[PLT logo] Comp 311 Notes: Chapter 16

Types: The Three Final Words

There are four more short topics that we will consider before concluding our coverage of types.


Mutable Records

We already had mutable records in LC:

M :== (ref M) | (! M) | (M := M) | ...
Adding these to TLC requires typing rules.

First, we extend the type language:

t :== (tref t) | ...
Given the tref type constructor, the rest is straightforward.
      tenv |- M : t
--------------------------
tenv |- (ref M) : (tref t)

tenv |- M : (tref t)
--------------------
 tenv |- (! M) : t

tenv |- M1 : (tref t)    tenv |- M2 : t
---------------------------------------
       tenv |- (M1 := M2) : int
Since we don't care about the result of an assignment statement, we assume it will always return the integer 13.

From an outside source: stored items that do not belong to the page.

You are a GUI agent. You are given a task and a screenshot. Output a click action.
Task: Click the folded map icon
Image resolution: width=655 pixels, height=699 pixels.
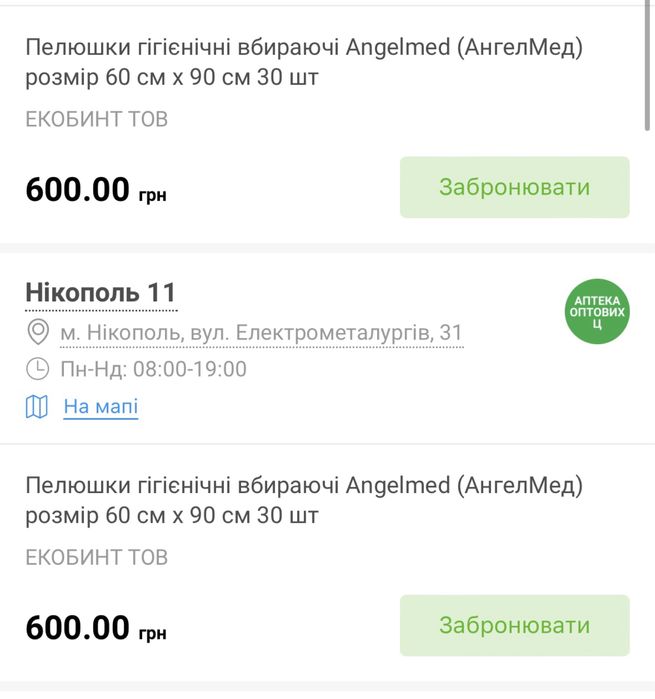[x=37, y=407]
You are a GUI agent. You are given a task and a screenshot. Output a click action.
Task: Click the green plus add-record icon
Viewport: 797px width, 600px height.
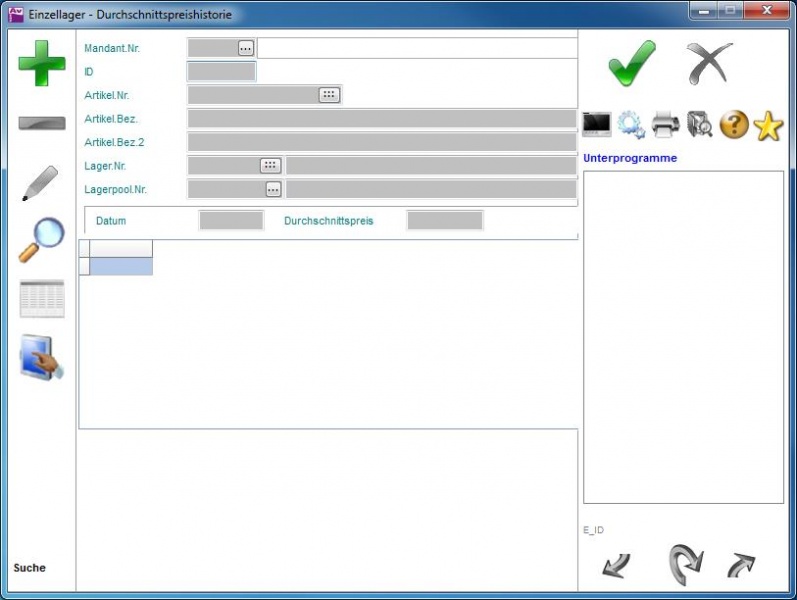point(42,63)

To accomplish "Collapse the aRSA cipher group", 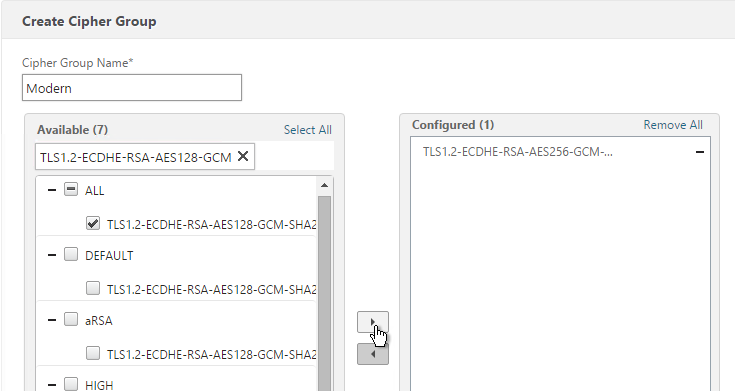I will click(x=52, y=320).
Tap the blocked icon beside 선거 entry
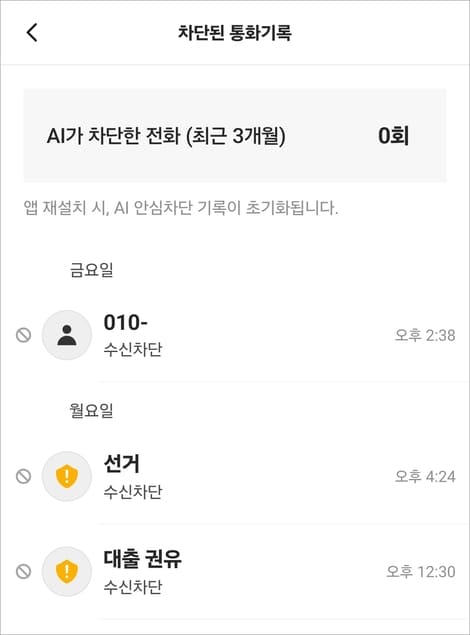 [x=23, y=476]
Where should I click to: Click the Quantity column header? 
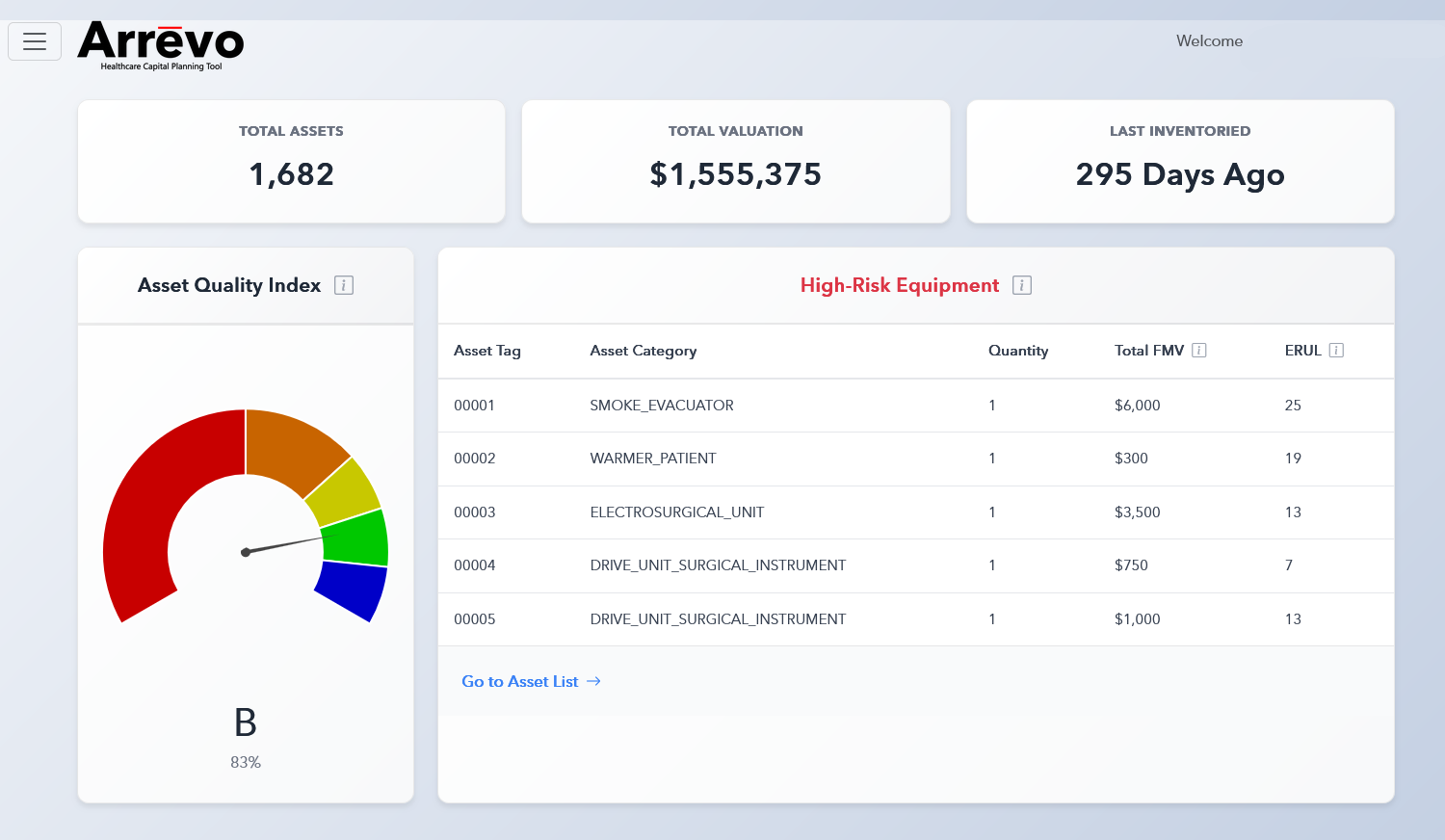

This gives us mutation in the core of TLC. However, we made three significant extensions to TLC's type structure along the way: datatype, explicit polymorphism and implicit polymorphism. How does mutation behave in the presence of these extensions?

  1. Adding references to datatype does not cause any difficulties. We gain the ability to create records with mutable fields.

  2. References also integrate well with explicit polymorphism. For instance, we could have a type abstraction like
    (Lambda (alpha)
      (lambda (x (tref alpha))
        ...))
    
    and the combined typing rules suffice to type this.

  3. Now assume we have implicit polymorphism in our language. Recall we have type judgements such as
     Tenv |- Bexp [ x/Exp ] : t
    ----------------------------
    Tenv |- (let x Exp Bexp) : t
    


    Puzzle: What goes wrong if x does not occur free in Bexp?

    Now consider the addition of mutable records. ref is a function; how do we type it? It takes one argument, say alpha, and returns an object of type (tref alpha). ! is a projection, while := takes a (tref alpha) and an alpha, and returns an int.

    ref : (forall (alpha) (alpha -> (tref alpha)))
    !   : (forall (alpha) ((tref alpha) -> alpha))
    :=  : (forall (alpha) ((tref alpha) alpha -> int))
    
    Since we are in an implicitly polymorphic language, we can omit type information at bindings, as in
    (let (f (ref (lambda (x) x)))
      (begin
        (:= f (lambda (x) 5))
        (if ((! f) true)
          5
          6)))
    
    In Scheme, this program would return 5. In TLC, the copying rule for let ``expands'' this into
    (begin
      (:= (ref (lambda (x) x)) (lambda (x) 5))
      (if ((! (ref (lambda (x) x))) true)
        5
        6))
    
    which passes the type-checker. However, an evaluation in TLC goes wrong. Instead of a boolean value, an integer will appear in the test position of the conditional during execution. If the implementation performs run-time checks, just to be sure, it will raise a ``type fault'' exception, contradicting the well-typedness theorem. In not, it might mis-interpret the bit string.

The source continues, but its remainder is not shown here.